La entrada en vigor este jueves de los nuevos aranceles "recíprocos" impulsados por el presidente, Donald Trump, materializa las amenazas aplazadas de una subida de gravámenes a la mayoría de los socios de los Estados Unidos y recrudece la guerra comercial librada por el mandatario desde su regreso al poder en enero.
En la medianoche entraron en vigor tanto los aranceles acordados con Reino Unido, China, Vietnam, Japón, Filipinas, Indonesia, Unión Europea, Corea del Sur y Pakistán como las barreras unilateralmente impuestas por Washington a los países con los que no cerró acuerdos, incluidos la India, Suiza, Sudáfrica o Venezuela.
Según el magnate, estos nuevas tarifas buscan reducir el "gran déficit" de Estados Unidos frente a gran parte de sus aliados comerciales, que han debido negociar con Washington una rebaja de las tasas.
El nuevo esquema arancelario fue rubricado por Trump el pasado 31 de julio, un día antes de que terminara la tregua para negociar nuevos gravámenes que debía terminar originalmente el 9 de julio y luego extendió hasta el 1 de agosto.
En su orden ejecutiva, el mandatario aplazó por siete días la entrada en vigor de la gran mayoría de aranceles y anunció el monto que cobrarían a decenas de socios con los que no logró llegar a un acuerdo comercial.
Entre las excepciones a esta entrada en vigor de este jueves están México, que pactó una extensión de otros 90 días para continuar las negociaciones, y Canadá, cuyo aumento de aranceles del 25 al 35% se aplica desde 1 de agosto.
Trump también impuso desde este miércoles un arancel del 50% a Brasil en represalia por el trato "injusto" a su aliado, el ex presidente Jair Bolsonaro.
En el caso de la India, al arancel del 25% aplicado desde el jueves se le unirá otro 25% adicional impuesto por el mandatario por la compra de petróleo ruso por parte de Nueva Delhi, que entrará en vigor en 21 días.
El nuevo plan anunciado por el presidente estadounidense la semana pasada fijó en 15% la nueva tasa mínima para las naciones con las que los Estados Unidos mantienen una balanza comercial negativa.

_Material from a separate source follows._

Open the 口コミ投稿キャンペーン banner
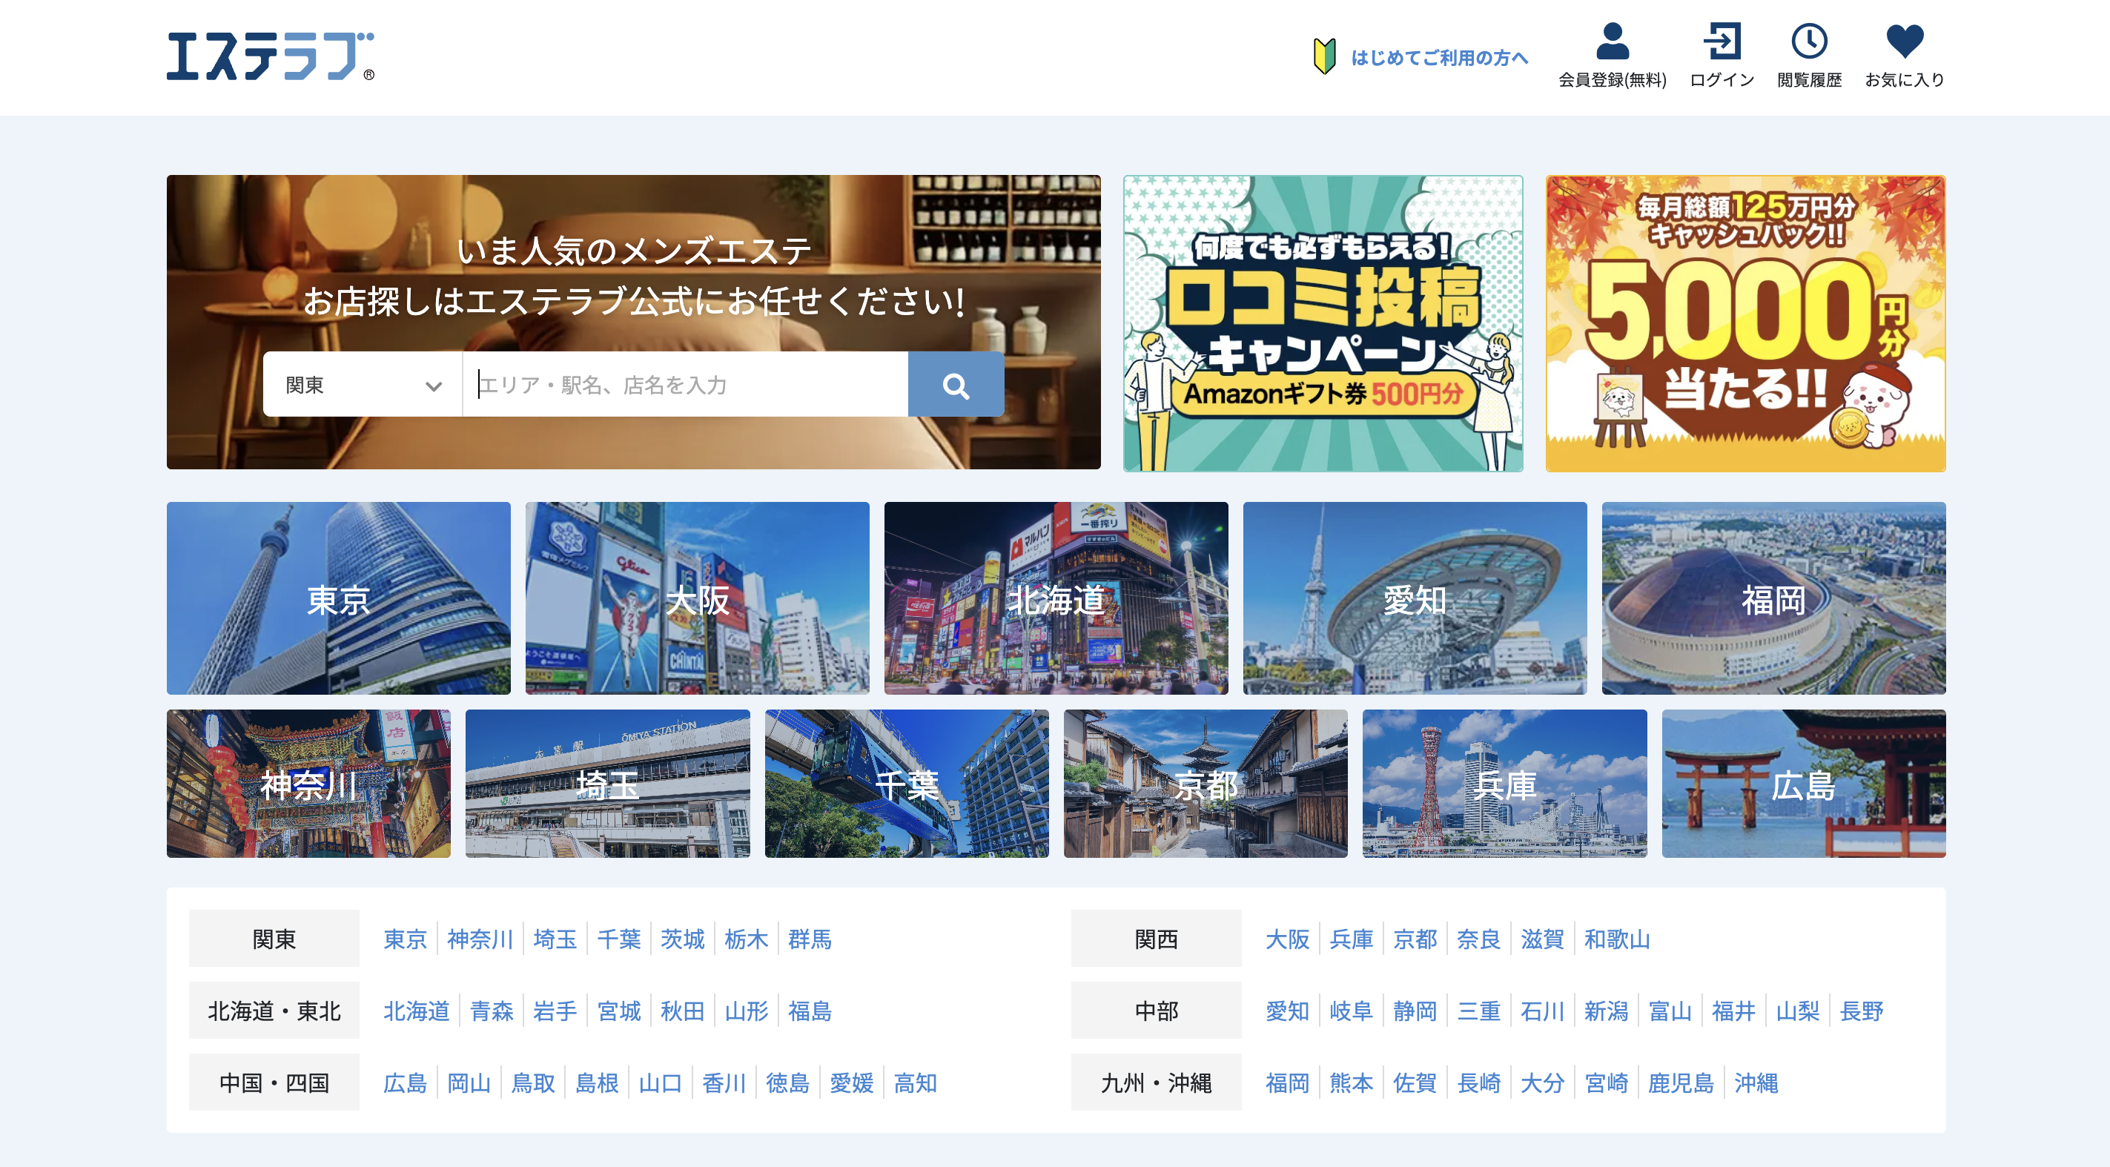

Este grupo que abarca a unos 40 países, entre ellos Costa Rica, Ecuador, Venezuela o Bolivia.
Por otro lado, aquellos que tienen un saldo positivo tendrán una tarifa aduanera del 10%, el aumento arancelario mínimo global anunciado por Trump en abril, entre ellos Chile, Colombia o Argentina.
La gran mayoría de los socios han visto rebajados los aranceles con respecto al listado publicado el pasado 2 de abril, bautizado por Trump como el 'Día de la Liberación', aunque otros vieron elevados sus montos.
Entre ellos, la UE negoció una rebaja del 30 al 15% en los impuestos a la mayoría de los productos europeos, pacto reflejado en la orden ejecutiva firmada por el presidente.
Otros de los países que obtuvieron importantes reducciones fueron Camboya (del 49 al 19%), Lesoto (del 50 al 15%) o Vietnam (del 46 al 20%).
En contraste, después de Brasil y la India (50%), los países con los aranceles más altos son Siria (41%), Laos (40%), Birmania (Myanmar) (40%) y Suiza (39%).
En el caso de la China, Washington y Pekín han llegado a un acuerdo temporal por el cual los Estados Unidos rebajaron del 145 al 30% sus aranceles, mientras que el país asiático ha reducido del 125 al 10% los impuestos sobre bienes estadounidenses. También han eliminado restricciones al intercambio comercial de bienes clave como las tierras raras y los semiconductores.
Ambos países se encuentran en medio de negociaciones para llegar a un pacto definitivo antes de que expire esta pausa el próximo día 12 de agosto.